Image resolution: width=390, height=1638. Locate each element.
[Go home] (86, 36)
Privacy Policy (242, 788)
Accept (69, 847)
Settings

* Try it
Reproduce every line of the data so that nothing differs from the original.

* Result below
Image resolution: width=390, height=1638. Locate each element.
[Go home] (86, 36)
Privacy Policy (242, 788)
Accept (69, 847)
Settings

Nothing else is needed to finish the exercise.